The explain_row method returns these local explanations for a specified row_index value. The gbm.explain_row(test, row_index=10) command provides a SHAP explanation plot and multiple ICE plots for columns based on variable importance. As with partial dependence plots, the top_n_features or columns parameters can optionally be provided.

The resulting SHAP explanation plot is shown in Figure 7.13:

Figure 7.13 – SHAP explanation for index = 10

Figure 7.13 – SHAP explanation for index = 10

SHAP explanations show the contributions of each variable to the overall prediction based on Shapley values. For the customer displayed in Figure 7.13, the positive SHAP values can be thought of as increasing the probability of loan default, while the negative SHAP values are those decreasing the probability of default. For this customer, the revolving utilization rate of 78.5% is the largest positive contributor to the predicted probability. The largest negative contributor is the annual income of 90,000, which decreases the probability of loan default more than any other variable. SHAP explanations can be used to provide reason codes that can help explain the model. Reason codes can also be used as the basis for sharing information directly with the customer, for instance, in adverse action codes that apply to some financial and insurance-related regulatory models.

We next visit some of the ICE plots output from the explain_row method.
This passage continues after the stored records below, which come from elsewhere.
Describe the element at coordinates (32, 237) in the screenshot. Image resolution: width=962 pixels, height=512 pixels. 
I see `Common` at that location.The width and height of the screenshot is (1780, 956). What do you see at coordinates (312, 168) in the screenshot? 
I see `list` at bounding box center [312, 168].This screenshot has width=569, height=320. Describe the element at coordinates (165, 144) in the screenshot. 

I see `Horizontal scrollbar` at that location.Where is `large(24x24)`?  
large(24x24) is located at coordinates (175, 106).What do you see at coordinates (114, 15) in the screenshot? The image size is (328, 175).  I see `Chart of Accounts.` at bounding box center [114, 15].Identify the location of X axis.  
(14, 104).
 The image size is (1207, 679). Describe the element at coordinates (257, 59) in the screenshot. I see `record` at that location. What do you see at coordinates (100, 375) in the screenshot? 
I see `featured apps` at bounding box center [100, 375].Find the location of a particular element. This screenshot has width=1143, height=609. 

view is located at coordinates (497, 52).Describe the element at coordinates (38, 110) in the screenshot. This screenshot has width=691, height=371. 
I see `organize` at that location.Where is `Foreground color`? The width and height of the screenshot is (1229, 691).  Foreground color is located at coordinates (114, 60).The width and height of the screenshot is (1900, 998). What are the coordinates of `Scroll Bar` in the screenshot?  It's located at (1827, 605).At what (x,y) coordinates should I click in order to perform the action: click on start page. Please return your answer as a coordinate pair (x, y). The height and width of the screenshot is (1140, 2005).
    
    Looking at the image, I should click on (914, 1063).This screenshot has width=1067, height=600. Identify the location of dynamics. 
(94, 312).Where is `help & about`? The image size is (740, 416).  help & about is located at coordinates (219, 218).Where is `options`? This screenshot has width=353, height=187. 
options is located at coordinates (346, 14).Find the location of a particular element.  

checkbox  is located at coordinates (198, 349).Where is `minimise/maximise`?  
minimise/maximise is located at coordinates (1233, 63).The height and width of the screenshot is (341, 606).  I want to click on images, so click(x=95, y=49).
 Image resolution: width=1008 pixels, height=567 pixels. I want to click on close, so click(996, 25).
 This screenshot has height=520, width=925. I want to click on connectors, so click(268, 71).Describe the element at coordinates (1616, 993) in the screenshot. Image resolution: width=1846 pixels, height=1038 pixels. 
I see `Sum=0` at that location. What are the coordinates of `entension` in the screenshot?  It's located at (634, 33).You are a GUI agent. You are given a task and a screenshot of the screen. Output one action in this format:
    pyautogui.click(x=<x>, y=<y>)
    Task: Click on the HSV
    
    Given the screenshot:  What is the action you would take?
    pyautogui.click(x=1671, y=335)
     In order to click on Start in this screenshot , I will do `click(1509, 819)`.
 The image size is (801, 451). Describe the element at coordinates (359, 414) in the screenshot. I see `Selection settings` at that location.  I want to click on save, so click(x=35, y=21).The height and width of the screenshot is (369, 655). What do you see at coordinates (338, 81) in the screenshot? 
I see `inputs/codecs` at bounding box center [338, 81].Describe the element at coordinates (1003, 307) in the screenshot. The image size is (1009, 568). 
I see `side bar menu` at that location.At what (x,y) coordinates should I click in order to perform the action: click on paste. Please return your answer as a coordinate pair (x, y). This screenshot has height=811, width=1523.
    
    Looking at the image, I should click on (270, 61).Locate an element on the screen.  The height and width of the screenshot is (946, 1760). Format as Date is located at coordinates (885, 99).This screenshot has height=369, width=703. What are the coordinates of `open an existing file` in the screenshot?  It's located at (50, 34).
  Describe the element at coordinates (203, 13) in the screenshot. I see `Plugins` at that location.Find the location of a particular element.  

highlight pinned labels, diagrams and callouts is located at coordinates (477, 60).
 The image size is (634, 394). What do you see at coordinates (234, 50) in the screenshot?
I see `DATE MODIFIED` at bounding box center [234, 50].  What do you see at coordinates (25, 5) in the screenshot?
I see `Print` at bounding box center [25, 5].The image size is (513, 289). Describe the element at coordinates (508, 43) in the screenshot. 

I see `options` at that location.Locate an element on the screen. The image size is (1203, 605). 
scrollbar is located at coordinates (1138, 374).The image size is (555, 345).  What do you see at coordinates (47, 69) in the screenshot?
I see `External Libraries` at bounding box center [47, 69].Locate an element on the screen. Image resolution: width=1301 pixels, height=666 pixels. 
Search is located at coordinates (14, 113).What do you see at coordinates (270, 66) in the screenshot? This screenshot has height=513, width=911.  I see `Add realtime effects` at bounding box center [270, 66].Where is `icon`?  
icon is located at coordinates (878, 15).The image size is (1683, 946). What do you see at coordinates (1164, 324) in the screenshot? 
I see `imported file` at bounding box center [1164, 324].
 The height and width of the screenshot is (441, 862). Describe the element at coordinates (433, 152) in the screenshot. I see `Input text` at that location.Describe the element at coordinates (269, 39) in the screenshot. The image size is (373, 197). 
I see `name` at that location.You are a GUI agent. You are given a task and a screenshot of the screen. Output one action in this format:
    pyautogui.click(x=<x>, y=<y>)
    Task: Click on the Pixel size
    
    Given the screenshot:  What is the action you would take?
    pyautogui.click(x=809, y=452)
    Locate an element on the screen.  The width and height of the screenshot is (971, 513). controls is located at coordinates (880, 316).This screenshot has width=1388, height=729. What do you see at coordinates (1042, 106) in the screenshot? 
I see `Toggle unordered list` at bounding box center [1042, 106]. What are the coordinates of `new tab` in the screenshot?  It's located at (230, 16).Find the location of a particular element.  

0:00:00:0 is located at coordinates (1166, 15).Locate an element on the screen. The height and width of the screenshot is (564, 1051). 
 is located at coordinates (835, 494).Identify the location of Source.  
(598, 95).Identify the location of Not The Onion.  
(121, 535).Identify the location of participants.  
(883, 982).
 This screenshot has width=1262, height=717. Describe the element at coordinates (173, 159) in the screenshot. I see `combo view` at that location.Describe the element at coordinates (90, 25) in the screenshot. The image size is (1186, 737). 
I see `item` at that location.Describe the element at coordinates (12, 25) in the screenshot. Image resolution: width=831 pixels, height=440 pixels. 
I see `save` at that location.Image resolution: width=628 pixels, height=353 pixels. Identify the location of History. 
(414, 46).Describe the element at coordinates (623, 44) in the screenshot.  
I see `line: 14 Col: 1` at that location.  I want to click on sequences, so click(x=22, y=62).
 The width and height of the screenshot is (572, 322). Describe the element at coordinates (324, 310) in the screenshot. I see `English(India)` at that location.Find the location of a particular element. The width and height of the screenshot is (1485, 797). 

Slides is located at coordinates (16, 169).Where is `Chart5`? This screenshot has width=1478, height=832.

ICE plots for local explanations

ICE plots are individual or per-row counterparts of partial dependence plots. Just as partial dependence plots for a feature display the mean response of the target variable while varying the feature value, the ICE plot measures the target variable response while varying the feature value for a single row. Consider the ICE plot for the address state displayed in Figure 7.14 as a result of the gbm.explain_row call:

Figure 7.14 – ICE plot for address state

Figure 7.14 – ICE plot for address state

The vertical dark dashed line in Figure 7.14 represents the actual response for the row in question. In this case, the state is NJ (New Jersey) with a response of approximately 0.10. Had the state for this row been VA (Virginia), the response would have been lower (about 0.07). Had the state for this row instead been NV (Nevada), the response would have been higher, around 0.16.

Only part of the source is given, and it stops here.